Textauszug:

_____

Ich muss mich geradezu selbst abhalten davon, in diesem Fatalismus zu versinken. Stattdessen stellt sich doch intensiver denn je der mögliche Sinn eines solchen Beitrags infrage, weshalb ich aus praktischen Beweggründen nun noch eine potentiell erbauende Nutzung der Umgebung „Spandau“ zu konstruieren versuche.
Die Möglichkeit eines Lebens auf der Grenze, nicht nur geographisch, sondern in einem mehr psychischen oder weltanschaulichen Sinne. Dass man überhaupt derartig zu gewissen Unterscheidungen fähig sein könnte, anstatt im Unendlichen zu vergehen, wo nichts mehr tatsächlich außergewöhnlich erscheinen kann ohne jeden Bezugspunkt. In Spandau hingegen existiert die äußere Welt, die andere Welt, nebenher. Wenn man hinausschaut aus seiner Kammer sieht man nicht bloß seinesgleichen oder Menschen, die in das Leben seinesgleichen passen, sondern gerade auch die Menschen, die man verabscheuen kann. Die Menschen, zu denen man innerlich Distanz aufbauen kann. Menschen, auf die man sich beziehen kann, indem man ihre Lebensweise zwar ablehnt, aber als vorhanden anerkennt. Darauf aufbauend gerade erst die eigenen, welchem Themenbereich auch immer zuordenbaren, Vorstellungen schärft. Sich seiner Selbst deutlicher und konturierter bewusst wird. Darin liegt doch gerade eine Bedeutung des Üblichen, Langweiligen, Kleinbürgerlichen. Zum Demonstrieren braucht man gar nicht mehr hinauszufahren, tut man es doch innerlich täglich. Nebenbei lässt sich noch mit etwas Muße am eigens aufgebauten Freund-Feind-Schema stellenweise rütteln, wenn es plötzlich menschelt zwischen einem selbst und den „einfachen“ Leuten, welche eigentlich die „Anderen“ sind. Durchaus bestünde manchmal die Gefahr, sich in diesem Pragmatismus zu verlieren. Hier schafft das Bild der Grenze Abhilfe, bietet es doch die Möglichkeit wieder in ein anderes Gebilde überzuwechseln, mitunter fließend. Wenn jemand darüber witzelt, dass man Student sei, weil in seiner sozialen Umgebung so etwas nicht vorkommt, bleibt neben dem Innehalten und Erkennen der eigenen besonderen Stellung auch das situative Überwechseln zu seinesgleichen. Es mag durchaus merkwürdig anmuten, gewissermaßen in beiden Welten nur vorübergehend und nie dauerhaft zu sein. Möglicherweise unterscheidet man sich in diesem Punkt aber auch gerade von einer Art der Zeitlosigkeit, bei der freilich nicht mehr vonstatten geht als ein einziges Schweben im Raume. Ohne, dass man auch nur die Richtungen kennen würde, die man von Zeit zu Zeit einschlägt.

_____

Vorliegende Angaben:
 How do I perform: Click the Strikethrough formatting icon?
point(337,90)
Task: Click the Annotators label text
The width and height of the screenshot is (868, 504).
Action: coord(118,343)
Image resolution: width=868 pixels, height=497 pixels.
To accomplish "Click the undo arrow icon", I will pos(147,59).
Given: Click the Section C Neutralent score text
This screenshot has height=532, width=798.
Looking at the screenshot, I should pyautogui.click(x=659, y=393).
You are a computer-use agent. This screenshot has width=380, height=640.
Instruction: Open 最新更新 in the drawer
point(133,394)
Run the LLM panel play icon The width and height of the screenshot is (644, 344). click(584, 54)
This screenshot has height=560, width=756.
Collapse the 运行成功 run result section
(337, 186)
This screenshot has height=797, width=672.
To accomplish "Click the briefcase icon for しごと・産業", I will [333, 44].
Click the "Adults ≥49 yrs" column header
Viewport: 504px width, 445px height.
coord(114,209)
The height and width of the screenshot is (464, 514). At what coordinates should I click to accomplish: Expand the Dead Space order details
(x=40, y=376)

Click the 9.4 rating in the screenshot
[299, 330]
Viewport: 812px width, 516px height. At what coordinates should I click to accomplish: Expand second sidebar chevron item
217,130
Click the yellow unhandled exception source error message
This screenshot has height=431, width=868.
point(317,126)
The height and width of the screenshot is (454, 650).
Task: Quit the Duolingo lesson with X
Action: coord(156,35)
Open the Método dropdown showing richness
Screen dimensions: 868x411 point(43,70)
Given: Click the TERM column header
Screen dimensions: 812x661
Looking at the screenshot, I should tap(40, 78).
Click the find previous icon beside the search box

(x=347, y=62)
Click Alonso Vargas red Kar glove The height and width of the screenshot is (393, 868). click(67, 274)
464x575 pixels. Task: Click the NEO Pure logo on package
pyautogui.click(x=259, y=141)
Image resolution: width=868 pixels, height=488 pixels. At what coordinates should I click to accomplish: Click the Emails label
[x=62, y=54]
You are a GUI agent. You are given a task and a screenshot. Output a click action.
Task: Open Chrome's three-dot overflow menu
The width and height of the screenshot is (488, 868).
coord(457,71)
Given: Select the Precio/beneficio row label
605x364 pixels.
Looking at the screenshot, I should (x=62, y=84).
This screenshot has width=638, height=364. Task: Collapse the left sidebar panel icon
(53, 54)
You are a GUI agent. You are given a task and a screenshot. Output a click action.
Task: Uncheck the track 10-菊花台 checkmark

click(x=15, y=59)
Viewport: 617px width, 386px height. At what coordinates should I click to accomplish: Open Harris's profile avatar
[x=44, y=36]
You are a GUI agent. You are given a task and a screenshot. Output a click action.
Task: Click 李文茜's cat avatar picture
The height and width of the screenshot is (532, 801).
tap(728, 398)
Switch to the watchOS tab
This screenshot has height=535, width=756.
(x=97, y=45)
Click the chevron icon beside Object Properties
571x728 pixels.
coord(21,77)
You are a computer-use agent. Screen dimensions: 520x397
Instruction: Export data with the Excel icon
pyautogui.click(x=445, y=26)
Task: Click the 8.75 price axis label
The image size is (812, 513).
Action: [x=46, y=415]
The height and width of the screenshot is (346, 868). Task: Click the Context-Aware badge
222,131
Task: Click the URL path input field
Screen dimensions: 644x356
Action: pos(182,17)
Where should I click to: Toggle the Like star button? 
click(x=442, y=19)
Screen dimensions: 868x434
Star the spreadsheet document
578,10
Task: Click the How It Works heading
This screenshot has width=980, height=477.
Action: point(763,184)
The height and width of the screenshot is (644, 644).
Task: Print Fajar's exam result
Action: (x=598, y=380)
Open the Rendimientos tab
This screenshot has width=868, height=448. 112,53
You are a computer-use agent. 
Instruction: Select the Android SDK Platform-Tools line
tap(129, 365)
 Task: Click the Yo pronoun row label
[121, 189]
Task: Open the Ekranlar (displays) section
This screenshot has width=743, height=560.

_____

Zu erledigen:
1. Gib aus dem Text über Spandau den Abschnitt von „Ich muss mich“ bis einschließlich „zu konstruieren versuche.“ wortgetreu wieder.
2. Beantworte kurz diese Fragen zum Text über Spandau:
(a) Aus welchen Beweggründen wird versucht, eine erbauende Nutzung der Umgebung „Spandau“ zu konstruieren?
(b) Worüber witzelt jemand, in dessen sozialer Umgebung so etwas nicht vorkommt?
(c) Welches Bild schafft Abhilfe gegen die Gefahr, sich im Pragmatismus zu verlieren?

Die Antworten:
1.
Ich muss mich geradezu selbst abhalten davon, in diesem Fatalismus zu versinken. Stattdessen stellt sich doch intensiver denn je der mögliche Sinn eines solchen Beitrags infrage, weshalb ich aus praktischen Beweggründen nun noch eine potentiell erbauende Nutzung der Umgebung „Spandau“ zu konstruieren versuche.

2.
(a) Aus praktischen Beweggründen.
(b) Darüber, dass man Student sei.
(c) Das Bild der Grenze.